Required work - Please repeat every one of the entries below line for line, leaving out the pictures.

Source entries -
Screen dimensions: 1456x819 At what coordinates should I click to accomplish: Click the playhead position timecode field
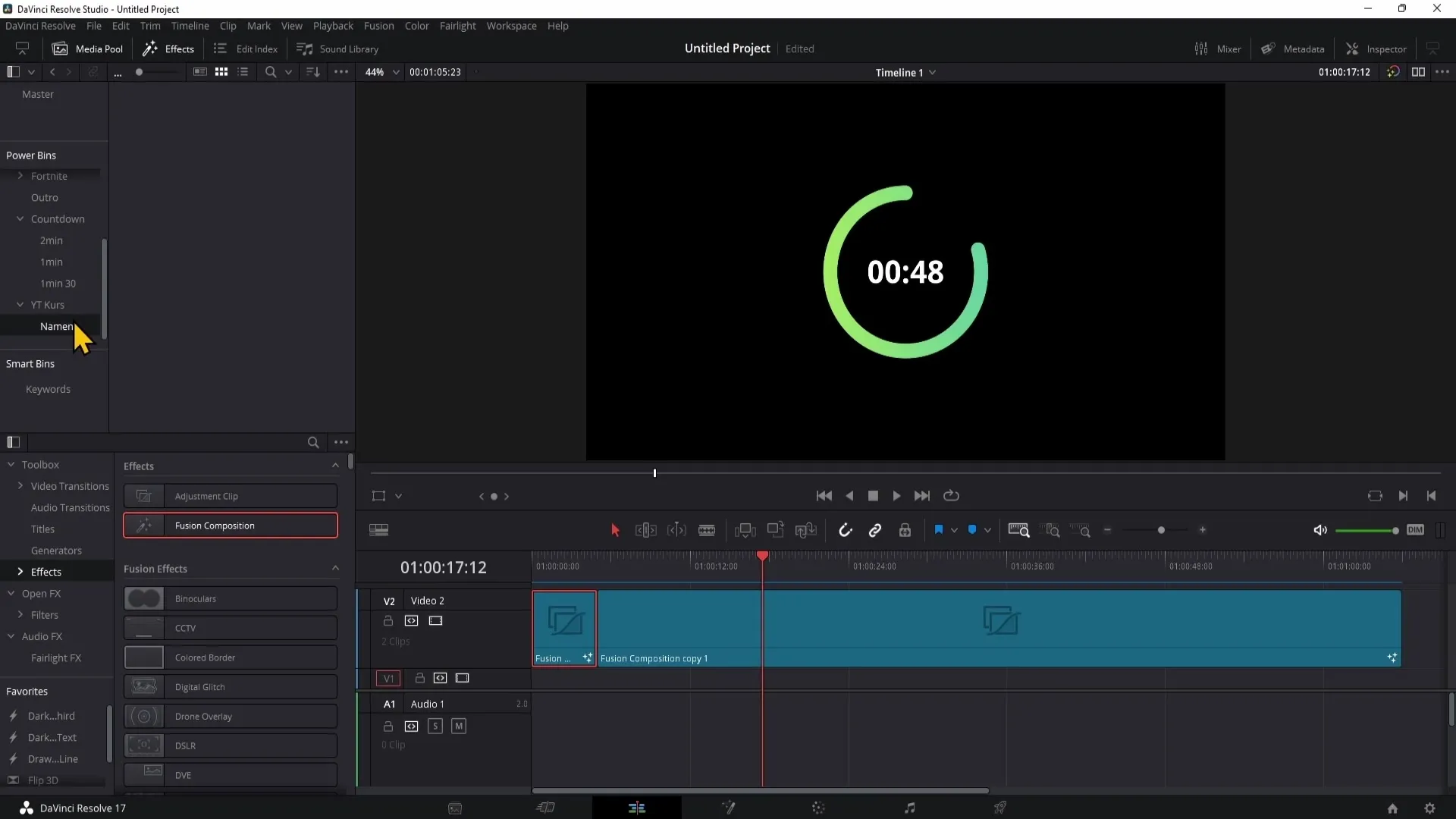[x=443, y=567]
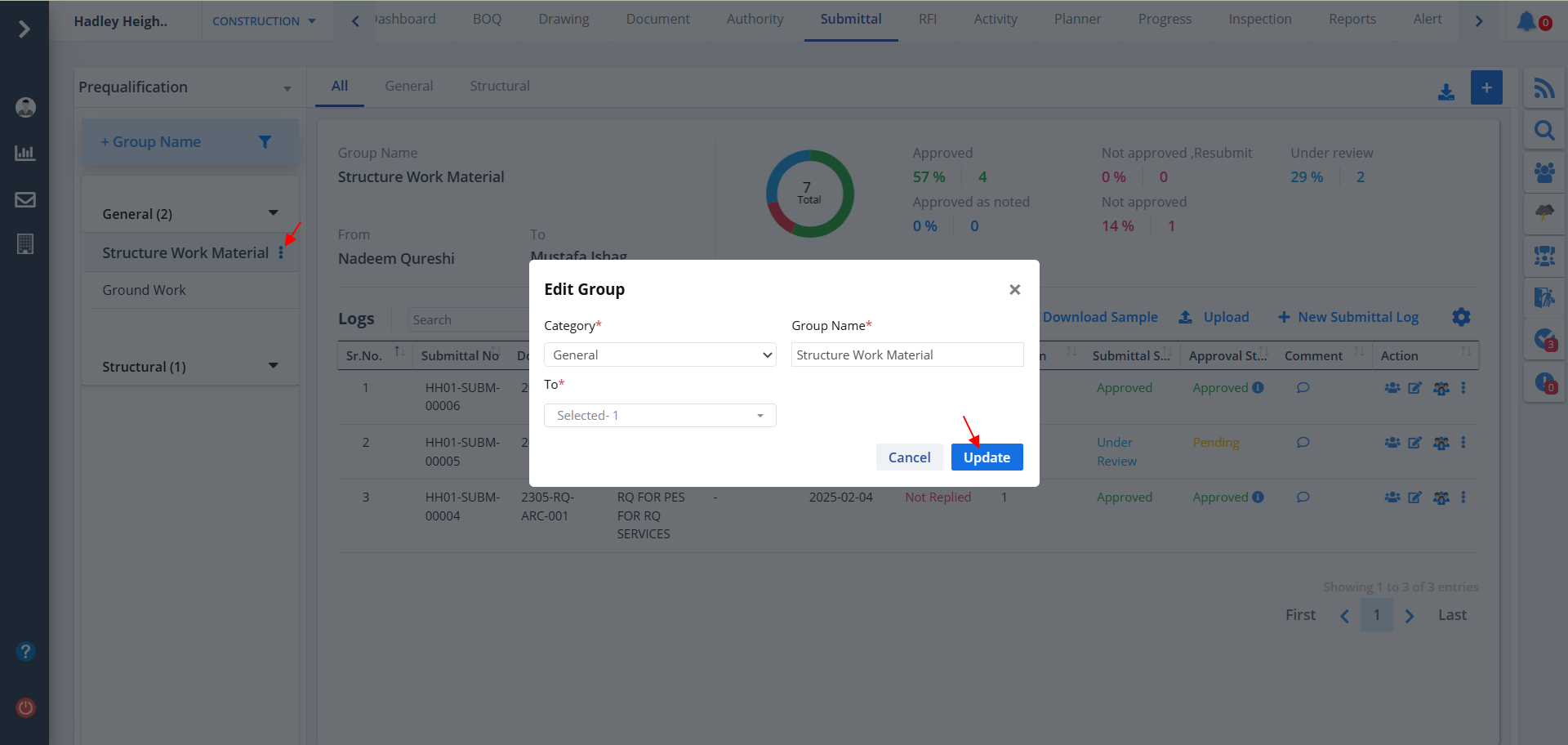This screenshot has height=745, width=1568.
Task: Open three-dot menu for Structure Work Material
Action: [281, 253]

Expected answer -
Screen dimensions: 1456x819 At what coordinates should I click to accomplish: Click the playhead position timecode field
[x=443, y=567]
This screenshot has height=745, width=1568.
Task: Open three-dot menu for Structure Work Material
Action: [281, 253]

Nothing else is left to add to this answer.